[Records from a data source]

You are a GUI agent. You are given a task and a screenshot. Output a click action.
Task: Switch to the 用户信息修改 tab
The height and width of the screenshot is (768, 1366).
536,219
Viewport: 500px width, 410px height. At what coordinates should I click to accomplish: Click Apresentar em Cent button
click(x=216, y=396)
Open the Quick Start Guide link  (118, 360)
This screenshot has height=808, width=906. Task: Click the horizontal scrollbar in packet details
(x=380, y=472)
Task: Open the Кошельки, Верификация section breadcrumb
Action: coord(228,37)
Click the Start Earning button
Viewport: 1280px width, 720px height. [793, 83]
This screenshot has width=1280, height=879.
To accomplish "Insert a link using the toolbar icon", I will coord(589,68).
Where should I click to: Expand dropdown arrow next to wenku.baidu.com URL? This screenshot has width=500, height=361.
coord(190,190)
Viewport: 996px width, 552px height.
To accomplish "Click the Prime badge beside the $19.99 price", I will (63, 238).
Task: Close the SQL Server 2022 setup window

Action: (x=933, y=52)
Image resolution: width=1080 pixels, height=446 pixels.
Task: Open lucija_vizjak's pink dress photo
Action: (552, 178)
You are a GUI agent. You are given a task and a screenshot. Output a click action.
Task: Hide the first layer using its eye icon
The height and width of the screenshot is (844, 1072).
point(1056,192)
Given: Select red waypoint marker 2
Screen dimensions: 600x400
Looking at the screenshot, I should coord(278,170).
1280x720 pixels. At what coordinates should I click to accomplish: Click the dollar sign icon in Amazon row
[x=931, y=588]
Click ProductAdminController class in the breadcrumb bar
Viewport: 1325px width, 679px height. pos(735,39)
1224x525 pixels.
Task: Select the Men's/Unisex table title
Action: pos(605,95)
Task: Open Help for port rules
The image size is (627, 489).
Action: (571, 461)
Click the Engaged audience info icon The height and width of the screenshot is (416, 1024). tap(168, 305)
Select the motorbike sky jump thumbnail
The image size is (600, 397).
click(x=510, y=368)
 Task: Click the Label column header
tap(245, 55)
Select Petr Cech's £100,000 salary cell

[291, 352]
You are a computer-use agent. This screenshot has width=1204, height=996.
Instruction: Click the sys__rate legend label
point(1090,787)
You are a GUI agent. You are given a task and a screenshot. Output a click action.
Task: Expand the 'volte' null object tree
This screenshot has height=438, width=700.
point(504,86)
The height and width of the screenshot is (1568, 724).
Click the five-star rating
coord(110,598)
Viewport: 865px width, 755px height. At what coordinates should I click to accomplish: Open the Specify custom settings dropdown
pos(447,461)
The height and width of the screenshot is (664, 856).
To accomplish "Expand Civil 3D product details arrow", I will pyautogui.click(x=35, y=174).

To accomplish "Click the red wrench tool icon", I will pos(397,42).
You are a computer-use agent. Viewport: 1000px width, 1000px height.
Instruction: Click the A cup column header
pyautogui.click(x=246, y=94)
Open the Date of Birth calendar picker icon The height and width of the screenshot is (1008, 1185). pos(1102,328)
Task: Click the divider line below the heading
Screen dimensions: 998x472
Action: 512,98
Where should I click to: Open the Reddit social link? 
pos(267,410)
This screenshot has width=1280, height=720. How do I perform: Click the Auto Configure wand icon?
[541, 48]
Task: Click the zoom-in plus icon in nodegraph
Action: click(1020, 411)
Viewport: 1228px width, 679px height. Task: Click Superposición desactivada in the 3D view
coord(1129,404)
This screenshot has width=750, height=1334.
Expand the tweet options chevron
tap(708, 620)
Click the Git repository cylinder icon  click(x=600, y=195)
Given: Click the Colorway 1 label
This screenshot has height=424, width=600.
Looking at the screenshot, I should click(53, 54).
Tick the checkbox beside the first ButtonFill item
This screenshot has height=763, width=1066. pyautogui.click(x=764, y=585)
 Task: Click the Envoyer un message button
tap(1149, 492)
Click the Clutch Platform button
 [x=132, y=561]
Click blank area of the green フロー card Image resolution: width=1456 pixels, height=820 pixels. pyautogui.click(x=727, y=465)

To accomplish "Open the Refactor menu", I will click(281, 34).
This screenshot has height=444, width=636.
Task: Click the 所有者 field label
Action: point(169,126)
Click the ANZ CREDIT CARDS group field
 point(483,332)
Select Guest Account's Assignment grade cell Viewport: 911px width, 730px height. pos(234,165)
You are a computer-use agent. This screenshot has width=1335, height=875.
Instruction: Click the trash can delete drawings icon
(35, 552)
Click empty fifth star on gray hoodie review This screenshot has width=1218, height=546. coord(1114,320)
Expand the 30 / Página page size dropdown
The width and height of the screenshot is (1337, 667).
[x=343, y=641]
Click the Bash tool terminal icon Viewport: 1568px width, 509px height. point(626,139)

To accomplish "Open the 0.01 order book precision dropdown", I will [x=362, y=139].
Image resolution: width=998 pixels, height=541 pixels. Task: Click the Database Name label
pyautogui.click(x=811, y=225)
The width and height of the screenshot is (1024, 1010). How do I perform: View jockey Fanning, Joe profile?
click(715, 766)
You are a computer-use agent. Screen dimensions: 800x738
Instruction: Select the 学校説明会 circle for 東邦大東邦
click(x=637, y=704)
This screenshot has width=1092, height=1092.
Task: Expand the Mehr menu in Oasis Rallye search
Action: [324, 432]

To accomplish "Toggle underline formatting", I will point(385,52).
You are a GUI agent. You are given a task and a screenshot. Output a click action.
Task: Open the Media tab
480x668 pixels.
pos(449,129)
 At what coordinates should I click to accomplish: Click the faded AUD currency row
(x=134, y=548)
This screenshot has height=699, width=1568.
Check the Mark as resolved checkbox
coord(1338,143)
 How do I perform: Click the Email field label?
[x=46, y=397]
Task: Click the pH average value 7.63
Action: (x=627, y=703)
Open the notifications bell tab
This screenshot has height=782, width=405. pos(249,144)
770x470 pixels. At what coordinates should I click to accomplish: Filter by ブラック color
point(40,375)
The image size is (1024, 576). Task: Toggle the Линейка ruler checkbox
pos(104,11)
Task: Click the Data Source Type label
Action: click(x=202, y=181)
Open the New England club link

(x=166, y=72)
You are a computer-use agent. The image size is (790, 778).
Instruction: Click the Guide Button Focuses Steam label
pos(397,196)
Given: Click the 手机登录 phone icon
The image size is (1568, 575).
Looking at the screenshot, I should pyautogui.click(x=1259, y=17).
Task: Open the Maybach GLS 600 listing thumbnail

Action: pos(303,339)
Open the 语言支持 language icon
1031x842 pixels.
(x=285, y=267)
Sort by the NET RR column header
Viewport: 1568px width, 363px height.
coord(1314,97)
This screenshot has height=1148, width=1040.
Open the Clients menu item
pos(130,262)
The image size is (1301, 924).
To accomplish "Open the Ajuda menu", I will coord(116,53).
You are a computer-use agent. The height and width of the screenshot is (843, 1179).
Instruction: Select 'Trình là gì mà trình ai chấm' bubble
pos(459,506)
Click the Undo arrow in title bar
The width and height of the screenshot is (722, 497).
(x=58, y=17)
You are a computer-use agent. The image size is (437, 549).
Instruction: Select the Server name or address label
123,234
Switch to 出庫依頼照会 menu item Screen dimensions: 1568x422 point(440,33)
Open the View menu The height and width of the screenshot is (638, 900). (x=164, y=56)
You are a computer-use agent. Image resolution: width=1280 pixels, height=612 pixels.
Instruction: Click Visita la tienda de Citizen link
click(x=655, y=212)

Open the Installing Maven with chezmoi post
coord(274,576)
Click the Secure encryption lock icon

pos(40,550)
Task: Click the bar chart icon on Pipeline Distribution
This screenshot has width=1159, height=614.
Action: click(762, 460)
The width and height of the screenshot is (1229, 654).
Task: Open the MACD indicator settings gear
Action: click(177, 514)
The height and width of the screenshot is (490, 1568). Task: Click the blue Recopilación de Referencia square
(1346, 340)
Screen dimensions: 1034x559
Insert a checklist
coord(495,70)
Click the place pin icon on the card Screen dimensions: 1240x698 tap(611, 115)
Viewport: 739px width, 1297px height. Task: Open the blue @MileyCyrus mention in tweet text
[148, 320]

## What the exercise asks
Output the lines of the records above exactly as they appear, from the line containing "How do I perform: Click the Email" through the line containing "Switch to 出庫依頼照会".

## Written answer
 How do I perform: Click the Email field label?
[x=46, y=397]
Task: Click the pH average value 7.63
Action: (x=627, y=703)
Open the notifications bell tab
This screenshot has height=782, width=405. pos(249,144)
770x470 pixels. At what coordinates should I click to accomplish: Filter by ブラック color
point(40,375)
The image size is (1024, 576). Task: Toggle the Линейка ruler checkbox
pos(104,11)
Task: Click the Data Source Type label
Action: click(x=202, y=181)
Open the New England club link

(x=166, y=72)
You are a computer-use agent. The image size is (790, 778).
Instruction: Click the Guide Button Focuses Steam label
pos(397,196)
Given: Click the 手机登录 phone icon
The image size is (1568, 575).
Looking at the screenshot, I should pyautogui.click(x=1259, y=17).
Task: Open the Maybach GLS 600 listing thumbnail

Action: pos(303,339)
Open the 语言支持 language icon
1031x842 pixels.
(x=285, y=267)
Sort by the NET RR column header
Viewport: 1568px width, 363px height.
coord(1314,97)
This screenshot has height=1148, width=1040.
Open the Clients menu item
pos(130,262)
The image size is (1301, 924).
To accomplish "Open the Ajuda menu", I will coord(116,53).
You are a computer-use agent. The height and width of the screenshot is (843, 1179).
Instruction: Select 'Trình là gì mà trình ai chấm' bubble
pos(459,506)
Click the Undo arrow in title bar
The width and height of the screenshot is (722, 497).
(x=58, y=17)
You are a computer-use agent. The image size is (437, 549).
Instruction: Select the Server name or address label
123,234
Switch to 出庫依頼照会 menu item Screen dimensions: 1568x422 point(440,33)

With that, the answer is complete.